Getting Started

Prepare your environment

Terminal requirements

Be comfortable working in a terminal. Linux or macOS is preferred because all commands in this documentation assume a POSIX shell. PowerShell on Windows can run the same workflow, but some steps may look different.

Before starting any task, prepare your local environment:

  • A dedicated Python environment manager such as conda. Other solutions like VirtualEnv also work. We recommend Miniforge because it supports Apple Silicon well.
  • Python 3.9 or newer. Create a fresh environment with at least Python 3.9; older versions may not be fully supported.
  • Optional access to a Slurm cluster (for example, UMass Swarm or UMass Unity) if you plan to run large-scale preprocessing jobs.
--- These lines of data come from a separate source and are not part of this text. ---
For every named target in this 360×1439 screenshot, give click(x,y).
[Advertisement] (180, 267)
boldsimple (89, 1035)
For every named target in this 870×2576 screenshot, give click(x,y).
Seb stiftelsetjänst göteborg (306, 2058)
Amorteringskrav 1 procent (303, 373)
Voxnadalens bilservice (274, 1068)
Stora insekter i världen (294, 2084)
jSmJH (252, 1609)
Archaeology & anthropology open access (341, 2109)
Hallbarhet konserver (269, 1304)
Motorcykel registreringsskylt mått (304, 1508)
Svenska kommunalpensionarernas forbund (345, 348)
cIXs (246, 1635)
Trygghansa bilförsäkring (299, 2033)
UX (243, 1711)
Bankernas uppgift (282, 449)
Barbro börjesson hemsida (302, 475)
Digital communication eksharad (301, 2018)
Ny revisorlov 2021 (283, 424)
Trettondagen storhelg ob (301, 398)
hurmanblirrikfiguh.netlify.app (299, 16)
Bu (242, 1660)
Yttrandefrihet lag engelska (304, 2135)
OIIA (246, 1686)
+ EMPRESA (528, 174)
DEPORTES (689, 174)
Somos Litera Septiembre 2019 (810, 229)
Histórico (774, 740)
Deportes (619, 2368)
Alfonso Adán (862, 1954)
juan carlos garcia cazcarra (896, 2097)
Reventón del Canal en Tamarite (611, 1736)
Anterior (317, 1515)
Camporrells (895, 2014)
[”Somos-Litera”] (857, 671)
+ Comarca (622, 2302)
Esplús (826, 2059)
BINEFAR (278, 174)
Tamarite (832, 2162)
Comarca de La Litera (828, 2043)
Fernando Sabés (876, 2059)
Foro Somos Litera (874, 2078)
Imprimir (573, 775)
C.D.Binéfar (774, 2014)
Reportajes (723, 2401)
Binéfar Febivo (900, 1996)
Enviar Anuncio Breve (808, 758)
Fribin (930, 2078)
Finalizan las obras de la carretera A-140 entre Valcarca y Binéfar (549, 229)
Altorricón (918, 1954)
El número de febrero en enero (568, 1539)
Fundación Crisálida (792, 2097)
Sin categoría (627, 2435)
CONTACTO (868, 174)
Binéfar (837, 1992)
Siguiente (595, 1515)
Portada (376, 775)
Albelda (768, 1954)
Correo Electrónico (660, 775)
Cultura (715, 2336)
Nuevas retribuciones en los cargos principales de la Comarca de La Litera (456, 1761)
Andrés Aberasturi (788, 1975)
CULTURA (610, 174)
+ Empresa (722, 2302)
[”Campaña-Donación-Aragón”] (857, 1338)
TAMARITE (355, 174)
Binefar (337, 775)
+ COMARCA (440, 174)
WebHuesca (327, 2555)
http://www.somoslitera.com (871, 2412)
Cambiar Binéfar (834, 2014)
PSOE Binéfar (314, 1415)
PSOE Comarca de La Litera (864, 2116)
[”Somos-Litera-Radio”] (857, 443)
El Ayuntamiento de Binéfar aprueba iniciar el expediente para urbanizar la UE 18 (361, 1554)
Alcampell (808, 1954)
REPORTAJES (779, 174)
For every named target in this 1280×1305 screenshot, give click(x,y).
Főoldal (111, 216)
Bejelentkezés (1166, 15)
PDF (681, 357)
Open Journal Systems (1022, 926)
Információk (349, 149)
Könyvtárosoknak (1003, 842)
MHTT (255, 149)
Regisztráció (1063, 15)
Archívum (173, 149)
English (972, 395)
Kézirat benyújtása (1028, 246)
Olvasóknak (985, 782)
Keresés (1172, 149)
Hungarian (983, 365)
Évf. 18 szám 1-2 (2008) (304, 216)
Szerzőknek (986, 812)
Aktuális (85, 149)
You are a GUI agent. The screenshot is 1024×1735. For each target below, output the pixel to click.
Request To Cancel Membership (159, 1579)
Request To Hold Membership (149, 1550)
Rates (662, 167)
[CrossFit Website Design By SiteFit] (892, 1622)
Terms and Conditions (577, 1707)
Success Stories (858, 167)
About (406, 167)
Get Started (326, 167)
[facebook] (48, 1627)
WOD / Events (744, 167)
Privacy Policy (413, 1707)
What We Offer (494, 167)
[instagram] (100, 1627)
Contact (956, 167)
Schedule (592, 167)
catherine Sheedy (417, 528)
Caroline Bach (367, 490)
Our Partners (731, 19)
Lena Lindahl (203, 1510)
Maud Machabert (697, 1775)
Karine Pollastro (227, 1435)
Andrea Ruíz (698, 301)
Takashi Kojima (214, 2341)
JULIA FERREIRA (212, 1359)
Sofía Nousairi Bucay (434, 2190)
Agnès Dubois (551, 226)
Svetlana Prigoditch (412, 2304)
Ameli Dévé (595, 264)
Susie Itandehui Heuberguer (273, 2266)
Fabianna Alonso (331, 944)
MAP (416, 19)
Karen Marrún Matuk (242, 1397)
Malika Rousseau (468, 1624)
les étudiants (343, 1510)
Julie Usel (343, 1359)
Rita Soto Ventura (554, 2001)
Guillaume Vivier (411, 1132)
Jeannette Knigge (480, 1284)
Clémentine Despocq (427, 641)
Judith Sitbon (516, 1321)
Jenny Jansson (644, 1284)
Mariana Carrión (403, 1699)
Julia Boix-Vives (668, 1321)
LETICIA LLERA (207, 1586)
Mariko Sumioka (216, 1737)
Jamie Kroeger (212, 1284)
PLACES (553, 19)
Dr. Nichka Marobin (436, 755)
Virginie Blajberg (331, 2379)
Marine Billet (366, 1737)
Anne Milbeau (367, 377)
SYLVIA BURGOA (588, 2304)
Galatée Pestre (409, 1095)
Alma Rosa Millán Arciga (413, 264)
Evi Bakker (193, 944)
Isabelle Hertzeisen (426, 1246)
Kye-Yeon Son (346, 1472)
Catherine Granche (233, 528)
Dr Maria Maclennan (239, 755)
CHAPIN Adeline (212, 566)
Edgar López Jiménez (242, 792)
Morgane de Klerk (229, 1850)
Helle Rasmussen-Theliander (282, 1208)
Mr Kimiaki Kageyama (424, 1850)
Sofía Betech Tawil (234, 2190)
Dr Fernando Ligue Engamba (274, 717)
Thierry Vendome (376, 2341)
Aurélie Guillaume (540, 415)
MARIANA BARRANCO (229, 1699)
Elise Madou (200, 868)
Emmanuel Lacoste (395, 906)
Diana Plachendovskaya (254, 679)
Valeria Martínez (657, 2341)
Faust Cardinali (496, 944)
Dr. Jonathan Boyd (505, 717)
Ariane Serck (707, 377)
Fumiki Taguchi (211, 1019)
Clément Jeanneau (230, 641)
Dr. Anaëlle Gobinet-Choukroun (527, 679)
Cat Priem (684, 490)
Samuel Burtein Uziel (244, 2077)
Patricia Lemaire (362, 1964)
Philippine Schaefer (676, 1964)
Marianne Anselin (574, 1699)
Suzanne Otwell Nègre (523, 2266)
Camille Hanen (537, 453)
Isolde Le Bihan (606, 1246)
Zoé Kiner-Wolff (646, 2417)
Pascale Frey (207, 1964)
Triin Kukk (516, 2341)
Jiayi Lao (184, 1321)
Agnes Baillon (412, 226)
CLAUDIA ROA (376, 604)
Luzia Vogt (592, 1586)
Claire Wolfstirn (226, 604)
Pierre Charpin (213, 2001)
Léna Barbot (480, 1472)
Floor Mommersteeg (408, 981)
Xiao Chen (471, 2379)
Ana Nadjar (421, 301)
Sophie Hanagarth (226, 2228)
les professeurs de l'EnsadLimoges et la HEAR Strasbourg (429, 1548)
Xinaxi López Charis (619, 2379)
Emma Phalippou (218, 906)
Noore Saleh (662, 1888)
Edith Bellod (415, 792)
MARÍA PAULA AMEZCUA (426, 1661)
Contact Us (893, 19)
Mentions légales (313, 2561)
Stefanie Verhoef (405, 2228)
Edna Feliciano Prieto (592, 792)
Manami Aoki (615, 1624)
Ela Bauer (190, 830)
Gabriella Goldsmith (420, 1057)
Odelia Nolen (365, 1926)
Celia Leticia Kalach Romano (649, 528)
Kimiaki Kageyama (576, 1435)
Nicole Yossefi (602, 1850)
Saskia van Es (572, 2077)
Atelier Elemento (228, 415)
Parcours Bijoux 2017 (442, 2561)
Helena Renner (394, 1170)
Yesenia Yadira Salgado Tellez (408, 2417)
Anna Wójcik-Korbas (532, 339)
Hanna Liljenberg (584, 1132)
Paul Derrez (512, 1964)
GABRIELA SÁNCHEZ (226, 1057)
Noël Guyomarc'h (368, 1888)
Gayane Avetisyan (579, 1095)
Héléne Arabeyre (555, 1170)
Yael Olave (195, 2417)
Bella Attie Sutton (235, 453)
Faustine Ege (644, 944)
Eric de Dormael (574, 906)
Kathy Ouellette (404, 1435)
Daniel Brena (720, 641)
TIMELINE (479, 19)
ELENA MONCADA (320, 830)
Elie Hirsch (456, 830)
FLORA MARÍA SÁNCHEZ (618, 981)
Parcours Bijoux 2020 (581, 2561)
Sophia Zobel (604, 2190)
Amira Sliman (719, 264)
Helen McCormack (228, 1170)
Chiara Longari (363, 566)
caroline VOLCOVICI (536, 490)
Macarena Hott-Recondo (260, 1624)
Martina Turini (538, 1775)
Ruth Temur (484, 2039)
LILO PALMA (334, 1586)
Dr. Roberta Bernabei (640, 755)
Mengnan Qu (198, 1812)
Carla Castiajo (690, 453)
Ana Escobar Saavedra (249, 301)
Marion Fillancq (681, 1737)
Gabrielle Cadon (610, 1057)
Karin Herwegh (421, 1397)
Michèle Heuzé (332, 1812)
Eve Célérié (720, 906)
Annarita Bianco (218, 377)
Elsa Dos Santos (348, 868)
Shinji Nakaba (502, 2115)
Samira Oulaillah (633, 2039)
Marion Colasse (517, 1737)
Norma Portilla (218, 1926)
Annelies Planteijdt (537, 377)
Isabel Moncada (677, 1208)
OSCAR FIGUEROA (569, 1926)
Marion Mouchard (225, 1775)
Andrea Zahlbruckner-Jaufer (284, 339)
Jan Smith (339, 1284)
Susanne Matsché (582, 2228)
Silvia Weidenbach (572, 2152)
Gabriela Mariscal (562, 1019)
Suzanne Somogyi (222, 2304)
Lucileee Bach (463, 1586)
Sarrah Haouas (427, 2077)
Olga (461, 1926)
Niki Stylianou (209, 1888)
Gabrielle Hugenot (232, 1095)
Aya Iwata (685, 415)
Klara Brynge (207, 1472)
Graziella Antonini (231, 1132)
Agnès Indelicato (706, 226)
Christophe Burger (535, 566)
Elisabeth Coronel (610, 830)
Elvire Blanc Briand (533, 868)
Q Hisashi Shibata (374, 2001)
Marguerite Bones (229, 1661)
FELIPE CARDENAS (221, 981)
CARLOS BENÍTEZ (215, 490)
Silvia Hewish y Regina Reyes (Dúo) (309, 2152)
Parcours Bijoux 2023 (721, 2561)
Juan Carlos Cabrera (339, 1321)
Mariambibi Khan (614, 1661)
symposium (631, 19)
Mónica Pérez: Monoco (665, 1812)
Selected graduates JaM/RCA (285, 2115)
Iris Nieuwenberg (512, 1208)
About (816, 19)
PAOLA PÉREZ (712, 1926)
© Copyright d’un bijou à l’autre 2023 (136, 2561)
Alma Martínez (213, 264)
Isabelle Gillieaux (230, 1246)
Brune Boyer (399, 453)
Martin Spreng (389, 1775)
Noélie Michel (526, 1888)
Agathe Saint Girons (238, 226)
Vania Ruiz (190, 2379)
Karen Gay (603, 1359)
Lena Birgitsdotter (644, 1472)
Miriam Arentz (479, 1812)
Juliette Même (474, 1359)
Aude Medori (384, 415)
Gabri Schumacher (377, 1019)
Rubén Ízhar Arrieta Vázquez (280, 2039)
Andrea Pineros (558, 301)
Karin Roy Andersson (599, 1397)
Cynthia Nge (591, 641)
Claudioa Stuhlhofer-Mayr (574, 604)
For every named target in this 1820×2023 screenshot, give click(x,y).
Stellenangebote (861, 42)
We will use a pinned version of BloArk in examples. You can experiment with newer versions, but if you hit issues, roll back to the version documented here and consult the package changelog.

Bash

pip install "bloark==2.3.3"

Download the dataset

The Wikipedia Edit Blocks dataset is hosted on HuggingFace as a standard dataset. You download it once to a local directory, then point your BloArk pipelines at that directory for all downstream processing.

Use the HuggingFace Hub Python client to pull the dataset locally:

Bash

pip install "huggingface_hub>=0.24.0"

Python

from huggingface_hub import snapshot_download

local_dir = "./wikidata-edit-blocks"

snapshot_download(
    # Replace with the dataset ID on HuggingFace.
    repo_id="<dataset-id>",
    repo_type="dataset",
    local_dir=local_dir,
)

Check the dataset page on HuggingFace for the exact repo_id and any additional instructions provided by the maintainers.

Tip

If you are working on a shared cluster, download the dataset into a shared scratch or network-mounted directory so multiple jobs can reuse the same files without re-downloading.

Open the dataset

After downloading the dataset, you interact with it through BloArk. A BloArk instance gives you a simple iterator over blocks, so you can focus on your research logic instead of file layouts.

Python

from bloark import BloArk

dataset = BloArk(data_path="./wikidata-edit-blocks")

for block in dataset:
    # Each block contains a slice of the edit history.
    # Add your own processing logic here.
    ...

You can wrap this pattern in your own utilities — for example, to filter by namespace, article ID, or snapshot date — without worrying about how files are laid out on disk.

Build a derived dataset

Most projects do not use the full Wikipedia Edit Blocks dataset directly. Instead, you usually build a smaller derived dataset that matches your task — for example, a subset of articles, a time slice, or a filtered set of revisions.

Common patterns:

  • Filter by language, namespace, or page ID to keep only the slices you care about.
  • Subsample articles or revisions to create smaller debugging datasets.
  • Add derived features such as time between edits, editor activity statistics, or labels for downstream models.

At a high level, you:

  1. Open the original dataset with BloArk.
  2. Iterate over blocks and apply your own filter or transformation.
  3. Write the transformed blocks into a new BloArk dataset on disk.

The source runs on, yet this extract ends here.